Apr 092014

A CEQA lawsuit that seeks to block the enforcement of the Fresno County cannabis ban was filed April 4, 2014. The lawsuit doesn’t claim the county ban violates Proposition 215 or Senate Bill 420, although it well could. Instead, the single cause of action claims the county violated the California Environmental Quality Act (CEQA).

This unofficial copy is lightly redacted. If the embedded viewer doesn’t work, click here.

Exhibit A: Fresno County Ordinance 14-001
Exhibit B: Cannabis staff report, Fresno County Board of Supervisors (Jan. 7, 2014)
Exhibit C: Cannabis staff report, Fresno County Planning Commission (Jan. 9, 2014)

Fresno County cannabis CEQA lawsuit

  14 Responses to “CEQA lawsuit targets Fresno County cannabis ban”

  1. There is a problem with the captcha unreadable even thought it is right. Happens if take awhile to write out the comment.

  2. I had a long comment but lost it because of the captcha problem so I plan on later to write it all in short posts.
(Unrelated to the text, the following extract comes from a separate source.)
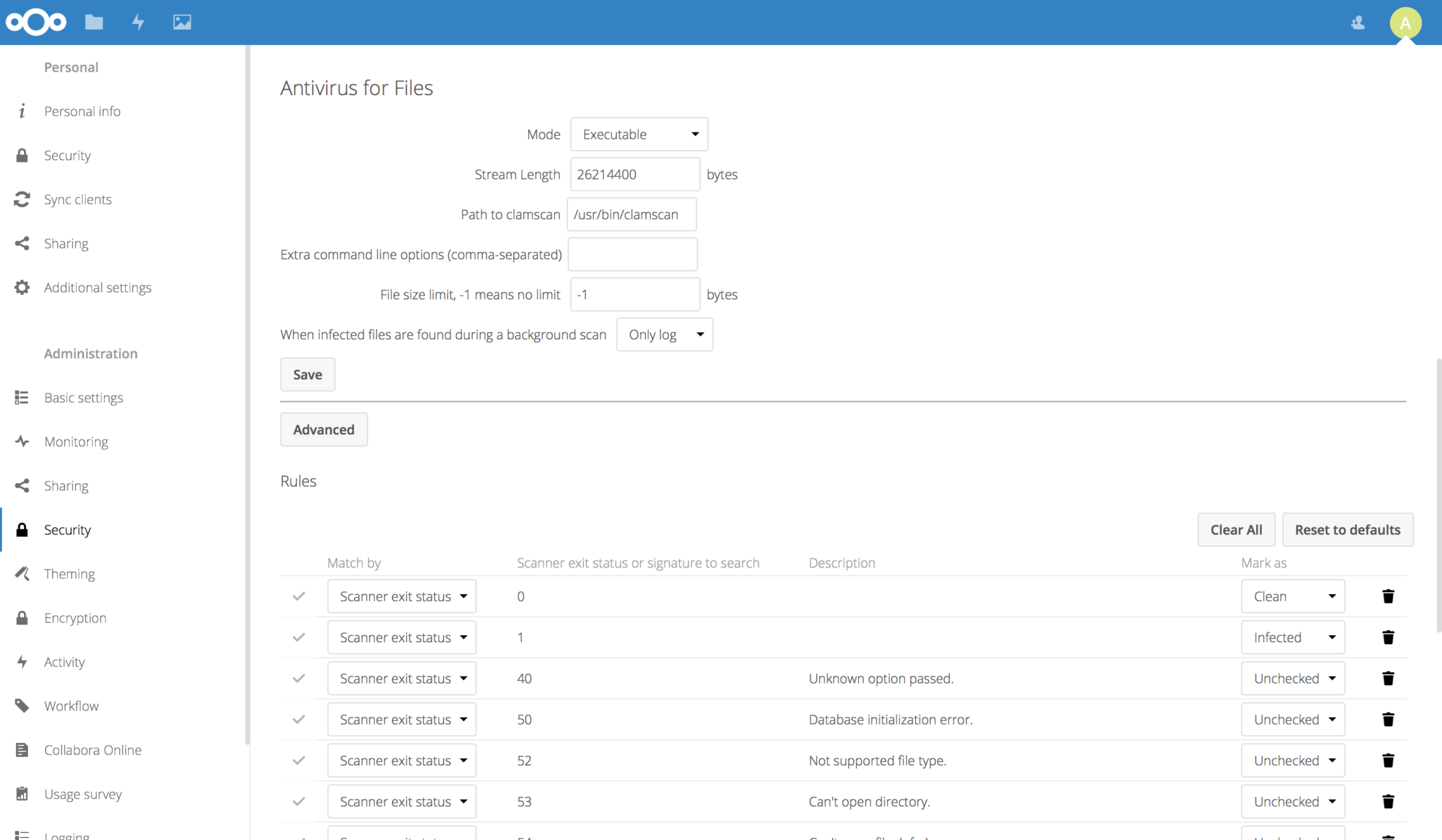
Task: Click the Stream Length input field
Action: pyautogui.click(x=634, y=174)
    • Sorry you lost a longish comment, but that happens from time to time on WordPress, Facebook and other platforms that “forget” where they are, requiring a page refresh. It’s not intuitive, but there are some workarounds for old-school writers who run afoul of modern technology:

      1. If you find yourself running long at the keyboard, take a moment to highlight and copy your message before hitting the “Submit” button. If it all goes downhill, you can reload the page and paste the copied text into the comment field.

      2. If writing long is your thing, consider popping open your word processor or text editor to compose your comment. If the first post doesn’t work, you’ve got your Plan B all set to go. Keep a running log of your comments and notes in a master file if it helps.

  3. Sec 1 ( H ) if mmj grows are not regulated,large quantities of illegal marijuana will be introduced into the local market in the near future. Obviously this statement does not apply to qualified mmj patient.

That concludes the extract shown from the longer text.